WHAT THIS TASK INVOLVES » Only the lines from the one that contains "Where should I" through the end of the entries, both included, should be transcribed, exactly and without pictures.

Collected data entries »
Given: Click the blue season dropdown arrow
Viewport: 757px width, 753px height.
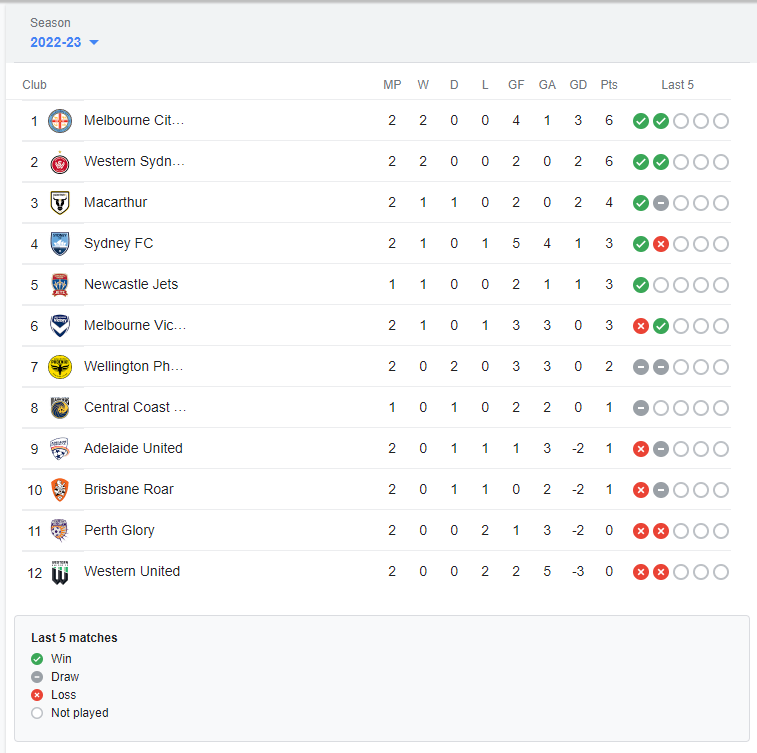Looking at the screenshot, I should pyautogui.click(x=94, y=42).
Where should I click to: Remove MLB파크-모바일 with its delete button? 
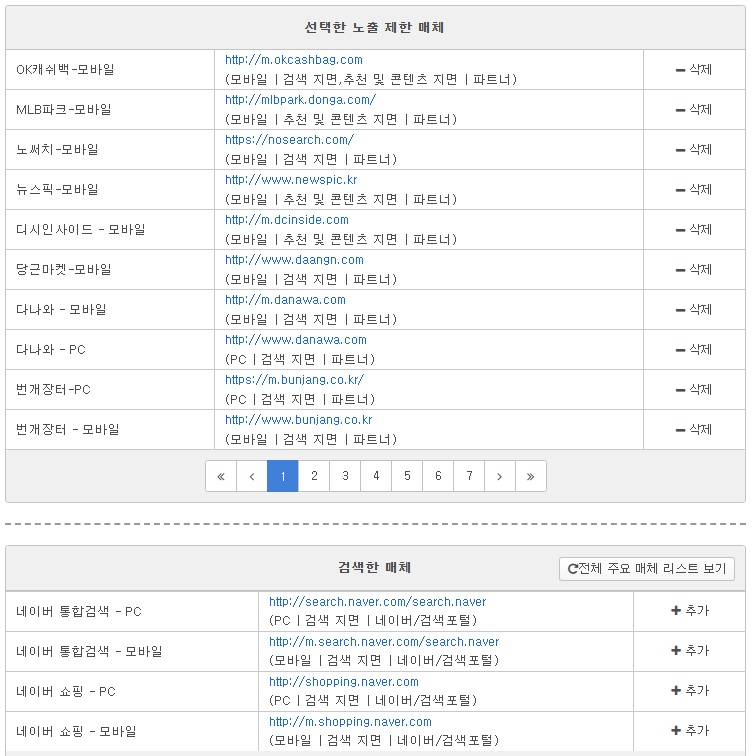tap(694, 110)
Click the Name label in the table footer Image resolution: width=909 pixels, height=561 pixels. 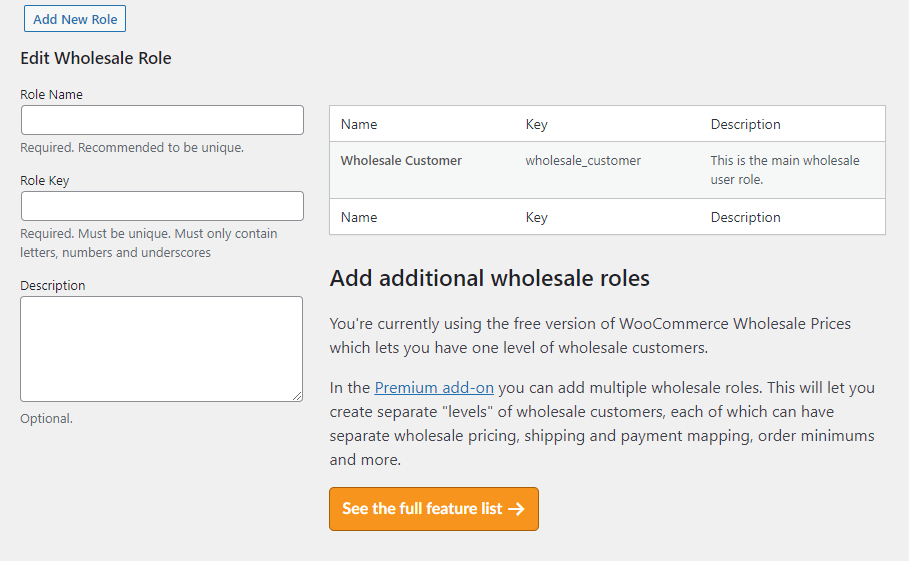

ANSWER SECTION »
Where should I click to: Remove MLB파크-모바일 with its delete button? 
tap(694, 110)
Click the Name label in the table footer Image resolution: width=909 pixels, height=561 pixels. 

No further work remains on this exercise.